_EXERCISE GOAL:_
Of the lines below, copy those that hold the word "left".

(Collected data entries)

=== Section Start ===

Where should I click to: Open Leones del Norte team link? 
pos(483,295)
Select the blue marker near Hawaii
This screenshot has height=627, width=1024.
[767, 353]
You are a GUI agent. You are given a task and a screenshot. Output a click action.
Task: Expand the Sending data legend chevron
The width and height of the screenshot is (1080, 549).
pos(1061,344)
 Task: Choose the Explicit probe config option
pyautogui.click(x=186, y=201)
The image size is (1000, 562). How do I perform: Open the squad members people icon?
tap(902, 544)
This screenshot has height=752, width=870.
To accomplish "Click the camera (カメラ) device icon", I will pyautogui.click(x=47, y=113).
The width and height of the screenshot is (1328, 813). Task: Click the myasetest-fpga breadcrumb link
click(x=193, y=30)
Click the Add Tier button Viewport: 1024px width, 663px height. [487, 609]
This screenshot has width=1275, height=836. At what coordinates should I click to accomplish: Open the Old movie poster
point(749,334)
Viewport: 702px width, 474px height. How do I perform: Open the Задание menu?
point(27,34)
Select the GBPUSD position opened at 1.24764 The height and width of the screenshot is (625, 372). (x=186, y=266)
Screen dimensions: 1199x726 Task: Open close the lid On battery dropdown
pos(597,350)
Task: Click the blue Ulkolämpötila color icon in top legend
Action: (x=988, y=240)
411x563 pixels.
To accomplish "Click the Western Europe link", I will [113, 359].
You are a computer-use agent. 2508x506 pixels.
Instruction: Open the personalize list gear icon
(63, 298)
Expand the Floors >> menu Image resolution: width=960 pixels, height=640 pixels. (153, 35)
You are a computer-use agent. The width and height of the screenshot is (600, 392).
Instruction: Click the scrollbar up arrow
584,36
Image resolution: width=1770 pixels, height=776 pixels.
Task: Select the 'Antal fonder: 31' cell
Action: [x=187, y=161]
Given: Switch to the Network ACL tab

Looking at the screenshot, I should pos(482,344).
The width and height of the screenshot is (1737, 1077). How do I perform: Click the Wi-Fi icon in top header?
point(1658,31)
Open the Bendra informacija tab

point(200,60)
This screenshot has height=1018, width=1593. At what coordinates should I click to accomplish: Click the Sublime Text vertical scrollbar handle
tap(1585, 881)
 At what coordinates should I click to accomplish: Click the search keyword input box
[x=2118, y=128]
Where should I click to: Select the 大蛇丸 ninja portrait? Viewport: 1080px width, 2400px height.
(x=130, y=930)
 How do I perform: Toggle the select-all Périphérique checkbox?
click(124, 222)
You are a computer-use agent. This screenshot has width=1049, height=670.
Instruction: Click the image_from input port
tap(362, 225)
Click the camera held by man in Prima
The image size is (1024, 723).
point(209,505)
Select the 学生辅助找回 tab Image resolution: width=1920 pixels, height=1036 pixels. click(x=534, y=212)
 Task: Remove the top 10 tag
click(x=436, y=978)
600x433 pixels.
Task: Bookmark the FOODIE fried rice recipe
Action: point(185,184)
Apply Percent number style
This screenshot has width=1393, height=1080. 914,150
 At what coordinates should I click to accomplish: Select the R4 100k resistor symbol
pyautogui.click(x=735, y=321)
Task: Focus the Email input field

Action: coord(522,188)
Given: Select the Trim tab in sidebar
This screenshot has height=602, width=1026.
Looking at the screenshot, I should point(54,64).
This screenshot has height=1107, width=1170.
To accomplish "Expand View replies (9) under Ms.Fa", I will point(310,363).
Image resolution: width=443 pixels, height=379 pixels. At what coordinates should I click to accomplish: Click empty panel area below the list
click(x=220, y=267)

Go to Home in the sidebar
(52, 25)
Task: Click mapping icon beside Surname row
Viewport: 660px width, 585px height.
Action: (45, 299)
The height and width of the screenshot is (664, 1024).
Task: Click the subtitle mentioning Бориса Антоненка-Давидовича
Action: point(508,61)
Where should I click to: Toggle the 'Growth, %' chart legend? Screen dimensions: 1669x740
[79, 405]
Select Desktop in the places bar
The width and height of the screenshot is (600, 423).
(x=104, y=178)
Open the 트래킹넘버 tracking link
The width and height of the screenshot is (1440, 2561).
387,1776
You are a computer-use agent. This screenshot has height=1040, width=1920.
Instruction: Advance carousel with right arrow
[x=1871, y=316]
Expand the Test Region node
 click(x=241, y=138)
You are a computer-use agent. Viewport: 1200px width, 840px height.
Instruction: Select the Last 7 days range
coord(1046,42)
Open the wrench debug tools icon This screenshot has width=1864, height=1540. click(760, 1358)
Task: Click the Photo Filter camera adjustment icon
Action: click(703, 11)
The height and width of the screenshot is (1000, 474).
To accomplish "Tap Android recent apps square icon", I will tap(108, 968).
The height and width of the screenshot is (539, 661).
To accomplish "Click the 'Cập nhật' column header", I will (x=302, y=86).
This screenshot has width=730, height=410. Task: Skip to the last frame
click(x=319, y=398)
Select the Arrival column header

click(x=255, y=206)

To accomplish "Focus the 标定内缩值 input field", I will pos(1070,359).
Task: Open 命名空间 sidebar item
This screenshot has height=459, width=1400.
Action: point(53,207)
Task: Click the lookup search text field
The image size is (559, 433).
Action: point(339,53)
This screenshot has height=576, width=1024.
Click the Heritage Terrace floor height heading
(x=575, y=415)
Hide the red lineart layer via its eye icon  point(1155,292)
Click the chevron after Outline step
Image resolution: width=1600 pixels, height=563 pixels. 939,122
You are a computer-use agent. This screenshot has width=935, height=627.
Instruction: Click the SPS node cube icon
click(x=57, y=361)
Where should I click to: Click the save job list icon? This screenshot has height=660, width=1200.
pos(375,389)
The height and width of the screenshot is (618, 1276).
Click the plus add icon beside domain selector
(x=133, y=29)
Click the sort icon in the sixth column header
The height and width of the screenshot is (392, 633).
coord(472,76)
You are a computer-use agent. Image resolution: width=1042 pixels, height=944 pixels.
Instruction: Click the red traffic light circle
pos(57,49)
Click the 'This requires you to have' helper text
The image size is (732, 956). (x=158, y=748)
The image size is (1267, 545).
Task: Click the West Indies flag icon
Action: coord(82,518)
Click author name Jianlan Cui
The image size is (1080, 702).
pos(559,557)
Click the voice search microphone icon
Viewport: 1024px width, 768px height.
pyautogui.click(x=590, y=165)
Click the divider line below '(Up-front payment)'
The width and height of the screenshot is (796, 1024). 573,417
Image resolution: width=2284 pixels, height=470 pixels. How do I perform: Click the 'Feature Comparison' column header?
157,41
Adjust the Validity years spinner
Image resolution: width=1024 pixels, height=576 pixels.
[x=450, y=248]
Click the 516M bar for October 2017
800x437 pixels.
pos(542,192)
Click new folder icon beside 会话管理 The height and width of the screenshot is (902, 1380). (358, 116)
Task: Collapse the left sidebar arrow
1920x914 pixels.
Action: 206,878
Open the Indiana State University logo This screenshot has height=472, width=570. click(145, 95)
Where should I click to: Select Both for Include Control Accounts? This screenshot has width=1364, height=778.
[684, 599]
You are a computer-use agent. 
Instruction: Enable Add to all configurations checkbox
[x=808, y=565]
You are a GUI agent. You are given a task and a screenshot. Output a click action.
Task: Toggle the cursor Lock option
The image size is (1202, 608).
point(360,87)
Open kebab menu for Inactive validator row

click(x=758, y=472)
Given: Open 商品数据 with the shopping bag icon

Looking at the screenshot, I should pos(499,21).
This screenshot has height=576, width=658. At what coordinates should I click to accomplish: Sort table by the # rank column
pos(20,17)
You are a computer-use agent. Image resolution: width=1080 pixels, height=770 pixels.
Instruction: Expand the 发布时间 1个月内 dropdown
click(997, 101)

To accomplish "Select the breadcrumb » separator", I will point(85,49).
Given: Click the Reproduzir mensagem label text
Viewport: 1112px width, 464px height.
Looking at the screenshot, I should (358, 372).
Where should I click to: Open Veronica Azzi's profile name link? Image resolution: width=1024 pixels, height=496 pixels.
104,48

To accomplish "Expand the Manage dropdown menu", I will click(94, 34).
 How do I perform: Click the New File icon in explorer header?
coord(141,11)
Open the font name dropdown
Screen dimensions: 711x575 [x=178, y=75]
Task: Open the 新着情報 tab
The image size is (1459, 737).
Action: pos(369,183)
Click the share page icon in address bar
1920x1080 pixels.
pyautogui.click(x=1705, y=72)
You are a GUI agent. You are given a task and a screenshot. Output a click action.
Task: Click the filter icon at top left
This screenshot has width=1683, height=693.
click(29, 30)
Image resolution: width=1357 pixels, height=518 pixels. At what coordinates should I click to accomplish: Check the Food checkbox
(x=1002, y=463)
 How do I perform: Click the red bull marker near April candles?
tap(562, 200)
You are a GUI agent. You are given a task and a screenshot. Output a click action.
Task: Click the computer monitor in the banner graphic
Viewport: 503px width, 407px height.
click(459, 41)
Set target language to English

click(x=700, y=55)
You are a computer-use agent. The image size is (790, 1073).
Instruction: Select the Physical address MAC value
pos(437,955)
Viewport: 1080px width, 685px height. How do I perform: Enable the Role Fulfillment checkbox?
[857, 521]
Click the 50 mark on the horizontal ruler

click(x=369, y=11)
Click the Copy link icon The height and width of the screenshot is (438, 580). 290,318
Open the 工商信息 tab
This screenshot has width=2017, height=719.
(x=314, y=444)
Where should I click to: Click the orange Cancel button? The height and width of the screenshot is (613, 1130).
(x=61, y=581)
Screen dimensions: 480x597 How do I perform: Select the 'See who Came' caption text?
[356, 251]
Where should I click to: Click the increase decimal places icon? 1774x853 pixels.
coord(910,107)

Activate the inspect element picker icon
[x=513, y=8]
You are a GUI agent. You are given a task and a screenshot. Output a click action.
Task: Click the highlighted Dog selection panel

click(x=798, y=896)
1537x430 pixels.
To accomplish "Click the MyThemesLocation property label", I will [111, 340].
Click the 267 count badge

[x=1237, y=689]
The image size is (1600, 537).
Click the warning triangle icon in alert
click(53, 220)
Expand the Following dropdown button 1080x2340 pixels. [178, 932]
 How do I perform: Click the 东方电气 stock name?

=== Section End ===

_TASK OUTPUT:_
Task: Collapse the left sidebar arrow
Task: Click the filter icon at top left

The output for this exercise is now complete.